4.2.1. La relation qui s'établit entre la révolution politique et la révo­
lution symbolique n'est pas symétrique.
S'il n'est sans doute pas de révolution symbolique qui ne suppose
une révolution politique, la révolution politique ne suffit pas, par soi,
à produire la révolution symbolique qui est nécessaire pour lui donner
un langage adéquat, condition d'un plein accomplissement : « La tradition
de toutes les générations mortes pèse d'un poids très lourd sur le cer­
veau des vivants. Et même quand ils semblent occupés à se transformer,
eux et les choses, à créer quelque chose de tout à fait nouveau, c'est
précisément à ces époques de crise révolutionnaire qu'ils évoquent crain­
tivement les esprits du passé, qu'ils leur empruntent leurs noms, leurs
mots d'ordre, leurs costumes, pour apparaître sur la nouvelle scène
de l'histoire sous un déguisement respectable et avec ce langage
emprunté » (73) . Aussi longtemps que la crise n'a pas trouvé son pro­
phète, les schèmes avec lesquels on pense le monde renversé sont encore
le produit du monde à renverser. Le prophète est celui qui peut contri­
buer à réaliser la coïncidence de la révolution avec elle-même en opérant
la révolution symbolique qu'appelle la révolution politique. Mais s'il est
vrai que la révolution politique ne trouve son accomplissement que dans
la révolution symbolique qui la fait exister pleinement en lui donnant
les moyens de se penser dans sa vérité, i.e. comme inouïe, impensable
et innommable selon toutes les grilles anciennes, au lieu de se prendre
pour l'une ou l'autre des révolutions du passé; s'il est vrai donc que
toute révolution politique appelle cette révolution des systèmes symbo­
liques que la tradition métaphysique désigne du nom de me tanoïa, il
reste que la conversion des esprits comme révolution en pensée n'est
une révolution que dans les esprits d'avance convertis des prophètes
religieux qui, faute de pouvoir penser les limites de leur pouvoir, i.e.

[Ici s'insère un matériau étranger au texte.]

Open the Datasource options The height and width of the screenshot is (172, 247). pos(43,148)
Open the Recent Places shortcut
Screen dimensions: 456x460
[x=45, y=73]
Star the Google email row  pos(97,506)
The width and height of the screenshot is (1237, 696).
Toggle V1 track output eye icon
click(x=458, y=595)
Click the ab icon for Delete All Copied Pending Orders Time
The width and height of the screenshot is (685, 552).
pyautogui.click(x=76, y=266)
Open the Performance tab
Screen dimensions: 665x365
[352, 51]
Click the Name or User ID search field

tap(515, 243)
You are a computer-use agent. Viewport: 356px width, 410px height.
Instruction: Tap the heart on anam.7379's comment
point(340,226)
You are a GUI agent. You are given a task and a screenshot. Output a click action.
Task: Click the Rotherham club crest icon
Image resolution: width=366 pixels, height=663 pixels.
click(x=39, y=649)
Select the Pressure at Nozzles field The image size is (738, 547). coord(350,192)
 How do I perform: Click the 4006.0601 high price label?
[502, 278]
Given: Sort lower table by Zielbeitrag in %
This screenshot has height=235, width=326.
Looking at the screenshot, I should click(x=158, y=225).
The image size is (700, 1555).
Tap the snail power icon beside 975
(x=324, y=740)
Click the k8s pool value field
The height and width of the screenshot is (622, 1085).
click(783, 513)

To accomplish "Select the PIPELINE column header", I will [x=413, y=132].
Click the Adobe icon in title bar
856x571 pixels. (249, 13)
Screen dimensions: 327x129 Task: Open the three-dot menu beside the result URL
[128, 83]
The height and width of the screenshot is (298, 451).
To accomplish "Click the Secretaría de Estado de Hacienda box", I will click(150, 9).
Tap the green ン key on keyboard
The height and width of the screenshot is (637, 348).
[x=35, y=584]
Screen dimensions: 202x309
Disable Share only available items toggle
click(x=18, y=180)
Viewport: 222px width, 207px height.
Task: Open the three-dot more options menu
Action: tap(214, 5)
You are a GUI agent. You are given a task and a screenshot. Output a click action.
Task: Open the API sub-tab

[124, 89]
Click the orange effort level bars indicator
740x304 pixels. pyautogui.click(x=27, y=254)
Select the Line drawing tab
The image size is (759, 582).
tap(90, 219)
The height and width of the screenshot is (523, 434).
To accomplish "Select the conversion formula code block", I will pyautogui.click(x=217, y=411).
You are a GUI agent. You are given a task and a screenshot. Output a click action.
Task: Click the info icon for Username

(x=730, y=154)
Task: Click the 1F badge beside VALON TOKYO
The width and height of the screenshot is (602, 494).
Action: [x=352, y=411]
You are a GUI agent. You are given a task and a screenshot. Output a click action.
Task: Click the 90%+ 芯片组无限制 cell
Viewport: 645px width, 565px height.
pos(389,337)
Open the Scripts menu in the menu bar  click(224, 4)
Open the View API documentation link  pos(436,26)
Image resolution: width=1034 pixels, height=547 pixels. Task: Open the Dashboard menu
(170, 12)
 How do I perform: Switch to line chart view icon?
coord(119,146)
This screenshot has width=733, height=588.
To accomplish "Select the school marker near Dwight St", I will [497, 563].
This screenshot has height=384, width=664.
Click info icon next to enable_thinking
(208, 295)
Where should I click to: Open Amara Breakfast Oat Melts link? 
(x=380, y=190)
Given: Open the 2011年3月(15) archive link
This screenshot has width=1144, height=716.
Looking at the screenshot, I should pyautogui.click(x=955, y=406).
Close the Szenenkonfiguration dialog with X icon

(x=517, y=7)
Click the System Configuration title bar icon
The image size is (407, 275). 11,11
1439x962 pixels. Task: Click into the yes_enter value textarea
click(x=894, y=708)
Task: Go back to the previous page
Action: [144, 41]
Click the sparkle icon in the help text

de leur pensée du pouvoir, ne peuvent donner les moyens de penser cet
impensable qu'est la crise sans imposer du même coup cet impensé
qu'est la signification politique de la crise, se rendant ainsi coupables,
sans le savoir ni le vouloir, du vol de pensée qui leur est fait.
Pierre BOURDIEU.
Centre de sociologie européenne.

(70) Op. cit., p. 47.


(71) Op. cit., p. 52.
(72) Op. cit., p. 53.
(73) MARx (K.) , Le 18 brumaire de Louis Bonaparte, Paris, Ed. Sociales, 1963, p. 13.